I’ve been in the information security business now for 5 years, and I hold the equivalent of a master’s degree in cybersecurity via certifications. Arguably, my biggest task is to convince people that if something isn’t done about security practices, then a catastrophic data breach could happen to the detriment of the organization’s customers/clients. I can cite all of the data in the world, but in reality, there is only one thing that truly changes the minds of people. Experience. A first-hand account by someone who is trusted will change the hearts and the minds of someone in the room. From a security perspective, I can yell from the rooftops about what could happen, but stats do not break laps.
Stats do not break laps — Austin Harman
What I mean by laps is the concept of neuroplasticity. Ultimately, what we do every day is a collection of habits. Our minds simply prefer to continue what we have always done. The more laps (days) we do, the more used to doing that same pattern we get. Changing our minds requires us to consciously do something different for a period of about 21 days. We are, more or less, designed to be resistant to change. That isn’t such a bad thing, because consistency builds trust. Trust is an input to influence. If you’re going to influence people, you must recognize that change won’t happen overnight. Consistently selling the right idea, over a long period of time, will eventually change the hearts and minds of the people around you.
Perfection Isn’t Excellence
Over my career, I’ve had the fascinating opportunity to work in many organizations over the years. Of those organizations, the best ones had one consistent quality across them: Excellence. The organizations that captured the heart and the minds of those who worked there, retained exceptional people, and truly changed their industry/niche boiled down to the organization’s ability to resist the tendency towards comfort. Organizations, and by extension culture, naturally drift. It is the jobs of leaders to continuously demand excellence. At The Penn Group we insist on excellence. It isn’t a talking point, but it is who we are. Excellence isn’t equal to perfection. We, as humans, are incapable of making something perfect. Perfection doesn’t exist because everyone perceives a situation, product, or initiative differently. Some people may love the new BMW 4 series. Some people hate it. Is the car perfect? In my eyes, it is close to it. See you in the comment section. While the car may not be perfect, it is without a doubt excellent. Years of engineering brilliance went into designing the car. It is excellent because, while the car was being designed, a continuous iterative process was utilized to make it great.
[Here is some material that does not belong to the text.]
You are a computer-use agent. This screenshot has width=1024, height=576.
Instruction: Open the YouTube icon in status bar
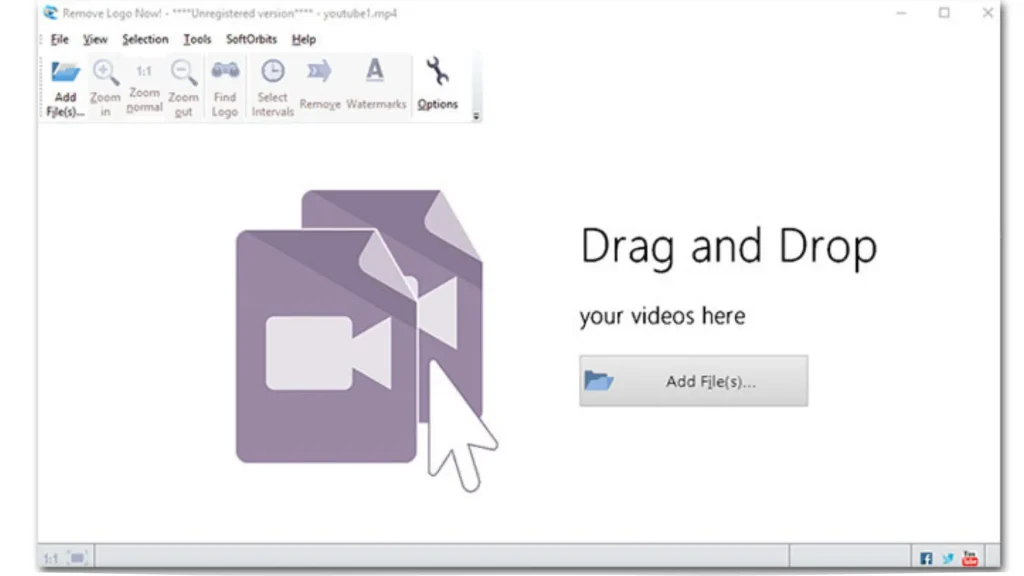pos(968,558)
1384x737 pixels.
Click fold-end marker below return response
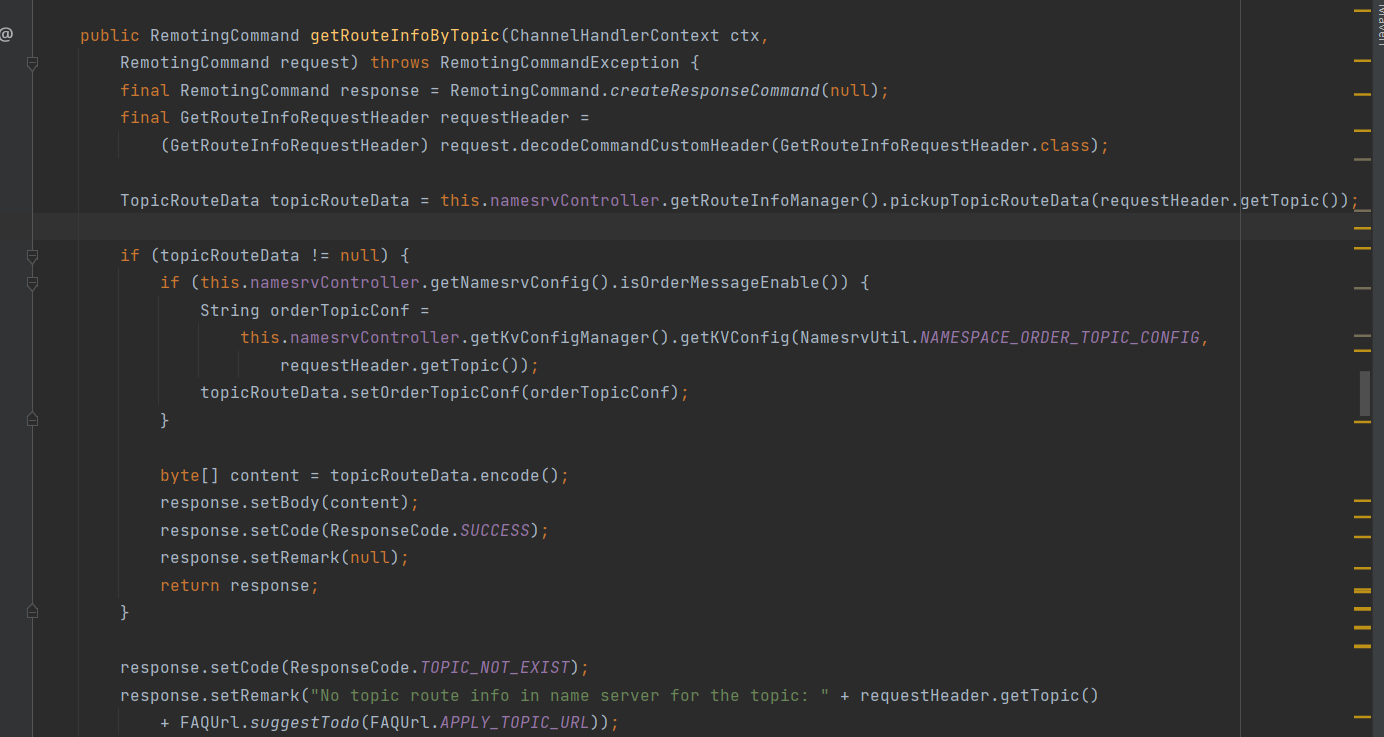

Different angles were attempted, questions asked, conflicts observed. In the end, after the pursuit of perfection, the car came out excellent.
In my career, the best people have been people who are bent towards demanding excellence. Excellence requires discipline. In order to be excellent, you have to reject the tendency to ship before it fits. In order to be excellent, your teams must be able to have conflict. In order to be excellent, you have to have influence. Your team, organization, or group will never achieve excellence if you or your team doesn’t first understand how to influence. People would rather follow a leader who is real than a leader who is perpetually right.
Influence is Possible
In the end, your ability to influence people comes down to your ability to build trust, change behavior, and insist on excellence. Influence is among us. If you’re not pissing people off with your passion, then you’re not leveraging your influence to move the organization forward. Fighting to get better is a continuous slog, but in the end, you’re left with excellence that will capture the hearts and minds around you. Until then, keep on disagreeing.